Bientôt un an pour la Loi sur la langue officielle et commune du Québec, le français : rétrospective et aperçu de ce qui reste à venir

Le 1er juin 2023, la Loi sur la langue officielle et commune du Québec, le français (la « Loi sur la langue officielle »), mieux connue sous le nom de loi 96, soufflera sa première bougie. À cette occasion, de nouvelles dispositions prévues à cette loi modifiant la Charte de la langue française (la « Charte ») entreront à leur tour en vigueur et entraîneront pour les employeurs ayant des activités au Québec le respect de nouvelles exigences.

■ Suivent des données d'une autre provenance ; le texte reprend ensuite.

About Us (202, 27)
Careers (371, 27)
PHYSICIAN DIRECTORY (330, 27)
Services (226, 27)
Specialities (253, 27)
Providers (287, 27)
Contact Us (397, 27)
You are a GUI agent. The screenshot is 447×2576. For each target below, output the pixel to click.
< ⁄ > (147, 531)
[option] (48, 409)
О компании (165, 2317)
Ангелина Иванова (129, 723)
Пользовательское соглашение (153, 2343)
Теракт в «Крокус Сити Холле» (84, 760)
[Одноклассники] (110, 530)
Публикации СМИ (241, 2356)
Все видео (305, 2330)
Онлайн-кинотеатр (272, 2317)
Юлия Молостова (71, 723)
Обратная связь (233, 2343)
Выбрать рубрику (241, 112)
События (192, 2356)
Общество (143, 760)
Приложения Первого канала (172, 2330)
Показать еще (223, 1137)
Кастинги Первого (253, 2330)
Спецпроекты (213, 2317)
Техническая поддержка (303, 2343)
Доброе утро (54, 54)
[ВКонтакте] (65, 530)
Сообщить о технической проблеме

Nous vous proposons donc un bref rappel des principales exigences déjà en vigueur depuis le 1er juin 2022 ainsi qu’un tour d’horizon des modifications qui acquerront à leur tour force de loi prochainement et qui pourront avoir des répercussions sur les employeurs du Québec. Du même coup, nous vous offrons aussi notre perspective sur les principaux enjeux en lien avec la Charte soulevés jusqu’ici par des employeurs québécois.

 

Depuis le 1er juin 2022

En bref, depuis l’entrée en vigueur des premières modifications à la Charte, le droit des travailleurs d’exercer leurs activités en français a été renforcé et précisé. À cet égard, un employeur est donc tenu d’utiliser le français dans la rédaction ou l’utilisation de divers documents tels que les offres d’emploi, de mutation ou de promotion, les contrats d’emploi ainsi que les conventions collectives, les communications écrites avec les travailleurs ou leurs associations, les formulaires de demande d’emploi, les documents ayant trait aux conditions de travail et les documents de formation produits à l’intention du personnel. Dans ces trois derniers cas, si une version de ces documents est disponible dans une autre langue que le français, la version française devra alors être accessible dans des conditions au moins aussi favorables.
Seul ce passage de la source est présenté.